ASSIGNMENT: Starting at the first entry, print everything through the last exactly.
- Opening Delimiter -
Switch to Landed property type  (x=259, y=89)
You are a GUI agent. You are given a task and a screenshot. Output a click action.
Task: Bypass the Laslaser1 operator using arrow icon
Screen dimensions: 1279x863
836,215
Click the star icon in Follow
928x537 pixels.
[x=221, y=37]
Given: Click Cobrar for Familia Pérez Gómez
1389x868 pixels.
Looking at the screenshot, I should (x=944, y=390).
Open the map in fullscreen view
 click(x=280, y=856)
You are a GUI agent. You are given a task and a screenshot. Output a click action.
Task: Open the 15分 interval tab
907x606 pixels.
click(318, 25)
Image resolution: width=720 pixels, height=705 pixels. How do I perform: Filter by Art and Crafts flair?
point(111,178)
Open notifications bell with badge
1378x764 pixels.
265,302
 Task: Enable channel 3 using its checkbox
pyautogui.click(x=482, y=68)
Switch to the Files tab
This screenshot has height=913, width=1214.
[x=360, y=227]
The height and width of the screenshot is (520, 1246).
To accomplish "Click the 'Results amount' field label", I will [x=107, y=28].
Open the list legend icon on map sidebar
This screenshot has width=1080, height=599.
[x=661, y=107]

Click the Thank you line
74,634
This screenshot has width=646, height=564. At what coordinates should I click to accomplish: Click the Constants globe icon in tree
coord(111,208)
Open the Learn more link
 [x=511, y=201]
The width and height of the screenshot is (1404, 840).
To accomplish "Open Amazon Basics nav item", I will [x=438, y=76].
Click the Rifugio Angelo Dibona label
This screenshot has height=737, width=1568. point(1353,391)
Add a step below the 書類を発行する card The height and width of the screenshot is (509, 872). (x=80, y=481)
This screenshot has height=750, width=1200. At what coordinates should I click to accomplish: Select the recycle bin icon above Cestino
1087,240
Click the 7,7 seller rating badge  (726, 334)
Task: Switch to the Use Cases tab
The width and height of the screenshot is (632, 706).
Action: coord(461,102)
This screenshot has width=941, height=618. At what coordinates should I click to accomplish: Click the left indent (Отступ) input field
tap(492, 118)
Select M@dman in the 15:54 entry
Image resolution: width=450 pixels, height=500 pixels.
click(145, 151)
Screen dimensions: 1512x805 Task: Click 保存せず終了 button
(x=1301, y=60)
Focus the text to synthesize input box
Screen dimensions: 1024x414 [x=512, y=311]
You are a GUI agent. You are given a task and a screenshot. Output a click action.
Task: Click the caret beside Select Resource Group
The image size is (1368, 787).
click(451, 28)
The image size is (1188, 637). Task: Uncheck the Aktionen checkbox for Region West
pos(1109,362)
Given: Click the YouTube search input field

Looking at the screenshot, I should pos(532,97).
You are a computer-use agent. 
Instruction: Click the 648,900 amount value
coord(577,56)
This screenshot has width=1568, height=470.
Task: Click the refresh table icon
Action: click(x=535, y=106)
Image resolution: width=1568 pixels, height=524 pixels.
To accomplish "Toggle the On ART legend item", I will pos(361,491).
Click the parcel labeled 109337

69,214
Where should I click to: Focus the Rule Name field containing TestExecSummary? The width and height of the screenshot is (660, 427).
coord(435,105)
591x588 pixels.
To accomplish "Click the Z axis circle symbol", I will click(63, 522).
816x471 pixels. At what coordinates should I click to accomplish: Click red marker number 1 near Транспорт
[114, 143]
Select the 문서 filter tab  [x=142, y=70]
- Closing Delimiter -
ANSWER AREA:
Switch to Landed property type  (x=259, y=89)
You are a GUI agent. You are given a task and a screenshot. Output a click action.
Task: Bypass the Laslaser1 operator using arrow icon
Screen dimensions: 1279x863
836,215
Click the star icon in Follow
928x537 pixels.
[x=221, y=37]
Given: Click Cobrar for Familia Pérez Gómez
1389x868 pixels.
Looking at the screenshot, I should (x=944, y=390).
Open the map in fullscreen view
 click(x=280, y=856)
You are a GUI agent. You are given a task and a screenshot. Output a click action.
Task: Open the 15分 interval tab
907x606 pixels.
click(318, 25)
Image resolution: width=720 pixels, height=705 pixels. How do I perform: Filter by Art and Crafts flair?
point(111,178)
Open notifications bell with badge
1378x764 pixels.
265,302
 Task: Enable channel 3 using its checkbox
pyautogui.click(x=482, y=68)
Switch to the Files tab
This screenshot has height=913, width=1214.
[x=360, y=227]
The height and width of the screenshot is (520, 1246).
To accomplish "Click the 'Results amount' field label", I will [x=107, y=28].
Open the list legend icon on map sidebar
This screenshot has width=1080, height=599.
[x=661, y=107]

Click the Thank you line
74,634
This screenshot has width=646, height=564. At what coordinates should I click to accomplish: Click the Constants globe icon in tree
coord(111,208)
Open the Learn more link
 [x=511, y=201]
The width and height of the screenshot is (1404, 840).
To accomplish "Open Amazon Basics nav item", I will [x=438, y=76].
Click the Rifugio Angelo Dibona label
This screenshot has height=737, width=1568. point(1353,391)
Add a step below the 書類を発行する card The height and width of the screenshot is (509, 872). (x=80, y=481)
This screenshot has height=750, width=1200. At what coordinates should I click to accomplish: Select the recycle bin icon above Cestino
1087,240
Click the 7,7 seller rating badge  (726, 334)
Task: Switch to the Use Cases tab
The width and height of the screenshot is (632, 706).
Action: coord(461,102)
This screenshot has width=941, height=618. At what coordinates should I click to accomplish: Click the left indent (Отступ) input field
tap(492, 118)
Select M@dman in the 15:54 entry
Image resolution: width=450 pixels, height=500 pixels.
click(145, 151)
Screen dimensions: 1512x805 Task: Click 保存せず終了 button
(x=1301, y=60)
Focus the text to synthesize input box
Screen dimensions: 1024x414 [x=512, y=311]
You are a GUI agent. You are given a task and a screenshot. Output a click action.
Task: Click the caret beside Select Resource Group
The image size is (1368, 787).
click(451, 28)
The image size is (1188, 637). Task: Uncheck the Aktionen checkbox for Region West
pos(1109,362)
Given: Click the YouTube search input field

Looking at the screenshot, I should pos(532,97).
You are a computer-use agent. 
Instruction: Click the 648,900 amount value
coord(577,56)
This screenshot has width=1568, height=470.
Task: Click the refresh table icon
Action: click(x=535, y=106)
Image resolution: width=1568 pixels, height=524 pixels.
To accomplish "Toggle the On ART legend item", I will pos(361,491).
Click the parcel labeled 109337

69,214
Where should I click to: Focus the Rule Name field containing TestExecSummary? The width and height of the screenshot is (660, 427).
coord(435,105)
591x588 pixels.
To accomplish "Click the Z axis circle symbol", I will click(63, 522).
816x471 pixels. At what coordinates should I click to accomplish: Click red marker number 1 near Транспорт
[114, 143]
Select the 문서 filter tab  [x=142, y=70]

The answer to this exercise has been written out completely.